ABOUT THIS EXERCISE :: The following listing has lines to check for the word "each"; give only the number of lines that contain it.

··········

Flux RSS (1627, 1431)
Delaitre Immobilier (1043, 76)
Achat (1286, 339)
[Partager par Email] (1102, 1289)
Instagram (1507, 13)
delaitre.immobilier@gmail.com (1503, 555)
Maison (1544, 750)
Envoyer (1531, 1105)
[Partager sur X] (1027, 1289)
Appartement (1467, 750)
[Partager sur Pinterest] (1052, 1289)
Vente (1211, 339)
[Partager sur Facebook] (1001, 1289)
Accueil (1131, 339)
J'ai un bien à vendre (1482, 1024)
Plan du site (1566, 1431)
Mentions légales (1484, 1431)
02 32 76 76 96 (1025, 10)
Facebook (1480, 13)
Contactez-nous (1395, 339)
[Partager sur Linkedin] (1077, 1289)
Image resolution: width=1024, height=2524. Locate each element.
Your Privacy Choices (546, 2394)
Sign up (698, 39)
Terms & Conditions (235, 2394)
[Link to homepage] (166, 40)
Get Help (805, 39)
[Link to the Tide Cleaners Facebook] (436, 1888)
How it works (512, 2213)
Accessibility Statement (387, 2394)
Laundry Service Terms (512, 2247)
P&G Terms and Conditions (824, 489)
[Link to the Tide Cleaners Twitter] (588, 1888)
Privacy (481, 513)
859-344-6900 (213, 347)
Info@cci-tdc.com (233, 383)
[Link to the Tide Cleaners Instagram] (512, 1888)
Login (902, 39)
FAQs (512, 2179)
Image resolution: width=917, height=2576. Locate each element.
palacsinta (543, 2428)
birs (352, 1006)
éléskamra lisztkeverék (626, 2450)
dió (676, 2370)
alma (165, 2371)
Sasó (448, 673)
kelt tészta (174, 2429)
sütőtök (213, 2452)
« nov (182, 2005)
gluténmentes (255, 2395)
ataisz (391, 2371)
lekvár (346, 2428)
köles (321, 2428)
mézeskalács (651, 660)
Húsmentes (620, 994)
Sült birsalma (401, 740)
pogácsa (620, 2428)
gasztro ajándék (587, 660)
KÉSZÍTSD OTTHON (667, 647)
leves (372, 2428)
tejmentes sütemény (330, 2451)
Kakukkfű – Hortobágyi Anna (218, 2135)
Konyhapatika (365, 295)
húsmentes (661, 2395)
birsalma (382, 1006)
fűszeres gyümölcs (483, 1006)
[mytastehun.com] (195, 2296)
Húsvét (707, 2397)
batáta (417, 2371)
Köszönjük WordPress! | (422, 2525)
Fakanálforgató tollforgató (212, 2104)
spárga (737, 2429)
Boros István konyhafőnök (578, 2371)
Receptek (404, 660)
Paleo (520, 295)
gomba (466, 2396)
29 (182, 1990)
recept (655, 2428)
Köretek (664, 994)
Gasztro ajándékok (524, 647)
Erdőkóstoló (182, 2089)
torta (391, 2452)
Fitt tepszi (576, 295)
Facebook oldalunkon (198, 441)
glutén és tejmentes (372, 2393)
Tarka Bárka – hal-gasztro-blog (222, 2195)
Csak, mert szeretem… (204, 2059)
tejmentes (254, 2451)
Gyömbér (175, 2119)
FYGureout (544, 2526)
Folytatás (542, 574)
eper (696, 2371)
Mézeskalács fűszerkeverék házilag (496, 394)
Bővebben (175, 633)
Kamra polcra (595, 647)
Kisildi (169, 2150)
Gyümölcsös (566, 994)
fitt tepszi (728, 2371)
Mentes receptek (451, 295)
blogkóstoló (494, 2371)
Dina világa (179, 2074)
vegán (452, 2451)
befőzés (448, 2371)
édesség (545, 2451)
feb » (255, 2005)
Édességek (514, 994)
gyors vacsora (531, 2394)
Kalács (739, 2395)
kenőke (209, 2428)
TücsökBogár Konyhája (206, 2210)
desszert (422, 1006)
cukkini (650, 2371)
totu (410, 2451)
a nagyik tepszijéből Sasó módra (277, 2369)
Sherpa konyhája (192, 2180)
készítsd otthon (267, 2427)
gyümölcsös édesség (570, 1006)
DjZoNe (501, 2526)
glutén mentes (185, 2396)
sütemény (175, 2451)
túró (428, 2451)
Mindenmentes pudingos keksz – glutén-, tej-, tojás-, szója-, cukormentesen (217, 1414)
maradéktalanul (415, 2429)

··········

RESPONSE TO THIS EXERCISE :: 2